Deriving Flat Rotation Curves and the Hubble Tension from a Phyllotactic Vacuum Lattice

Paper XI: The Elastic Halo - Deriving Flat Rotation Curves and the Hubble Tension from a Phyllotactic Vacuum Lattice Author: Bijan Pedram Description: Standard cosmological models currently treat Dark Energy and Dark Matter as unrelated phenomena: one acting as a repulsive field driving cosmic acceleration, and the other as an invisible massive particle required for galactic stability. In the UIT-81 Framework, we unify these distinct observations as conjugate phases of a single geometric substrate. By applying the Golden Equivalence Principle—which dictates the conservation of geometric stress—we demonstrate that the vacuum undergoes a thermodynamic phase transition from an Entropic Liquid (Expansion/Dark Energy) to a Stiffened Solid (Contraction/Dark Matter) in the presence of baryonic mass.
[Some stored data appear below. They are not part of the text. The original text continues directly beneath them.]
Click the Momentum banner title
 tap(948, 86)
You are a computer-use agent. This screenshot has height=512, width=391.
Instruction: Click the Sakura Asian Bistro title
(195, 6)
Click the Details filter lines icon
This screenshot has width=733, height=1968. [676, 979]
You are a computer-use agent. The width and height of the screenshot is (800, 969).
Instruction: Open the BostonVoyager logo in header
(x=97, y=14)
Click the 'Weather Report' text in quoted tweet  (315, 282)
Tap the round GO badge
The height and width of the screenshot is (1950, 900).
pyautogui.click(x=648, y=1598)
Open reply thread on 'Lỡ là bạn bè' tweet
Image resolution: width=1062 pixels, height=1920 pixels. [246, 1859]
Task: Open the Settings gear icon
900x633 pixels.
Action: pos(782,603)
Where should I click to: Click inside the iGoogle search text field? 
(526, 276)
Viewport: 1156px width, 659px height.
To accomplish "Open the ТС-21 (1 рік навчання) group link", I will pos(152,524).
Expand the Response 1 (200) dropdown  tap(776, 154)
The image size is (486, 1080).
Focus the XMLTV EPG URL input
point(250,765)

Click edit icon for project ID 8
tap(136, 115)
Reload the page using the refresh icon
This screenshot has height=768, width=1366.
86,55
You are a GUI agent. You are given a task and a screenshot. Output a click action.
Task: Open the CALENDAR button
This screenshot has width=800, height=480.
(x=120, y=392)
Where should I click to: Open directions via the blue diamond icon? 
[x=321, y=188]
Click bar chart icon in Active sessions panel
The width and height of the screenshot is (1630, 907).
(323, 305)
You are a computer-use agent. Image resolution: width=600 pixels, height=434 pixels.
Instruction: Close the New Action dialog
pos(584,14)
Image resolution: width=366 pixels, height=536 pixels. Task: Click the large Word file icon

We analytically derive the "Dark Matter Halo" not as a cloud of hidden particles, but as a region of High Lattice Stiffness required to balance the local reduction in entropy. This geometric framework naturally resolves three major crises in modern physics: Galactic Rotation Curves: It reproduces the flat velocity profiles observed in spiral galaxies (Tully-Fisher Relation) via a stiffness field that decays linearly with distance. The Hubble Tension: It explains the discrepancy between local and global expansion rates as a geometric shear effect caused by the Local Void. The Neutron Lifetime Anomaly: It identifies the 1% discrepancy in neutron decay experiments as a signature of Dark Matter production, predicting a specific topological decay channel. This paper offers a falsifiable alternative to the particle dark matter hypothesis, unifying the dark sector through the geometry of the vacuum itself.